* **DIRECTIONS**:
After finding the line with "The image size is (868, 316).", restate it and each remaining line of the material word for word, omitting every picture.

* **MATERIAL TO PROCESS**:
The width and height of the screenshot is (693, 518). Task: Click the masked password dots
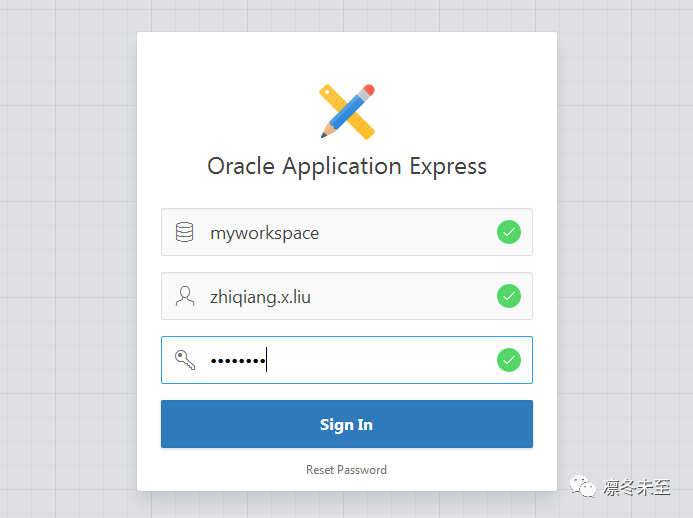(236, 361)
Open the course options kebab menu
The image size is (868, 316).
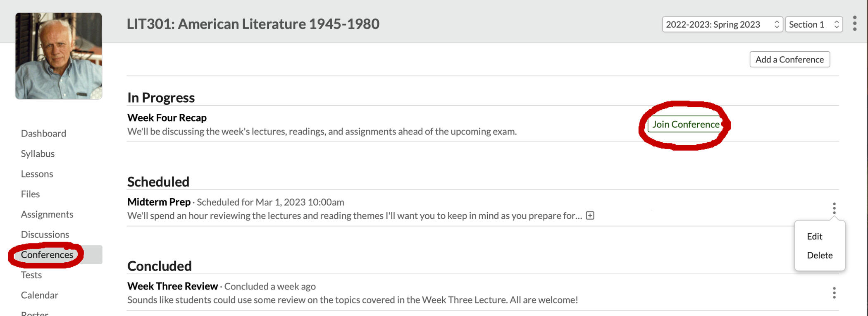[855, 24]
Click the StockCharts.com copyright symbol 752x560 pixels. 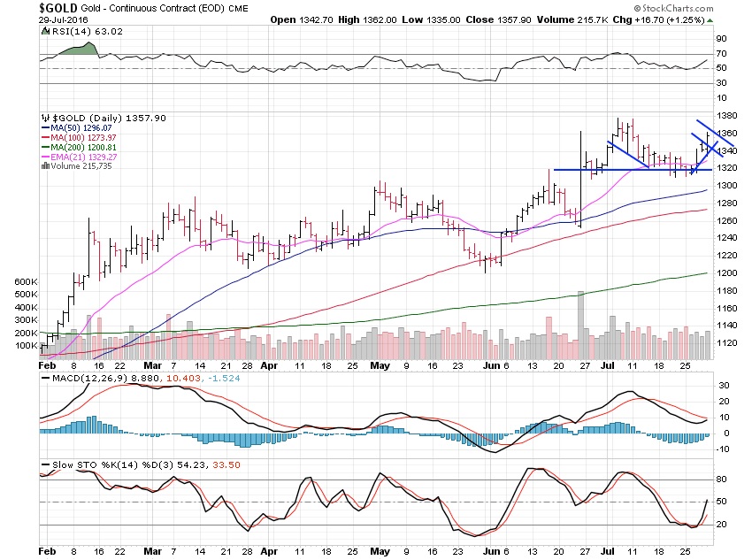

* **OUTPUT BELOW**:
The image size is (868, 316).
[855, 24]
Click the StockCharts.com copyright symbol 752x560 pixels. 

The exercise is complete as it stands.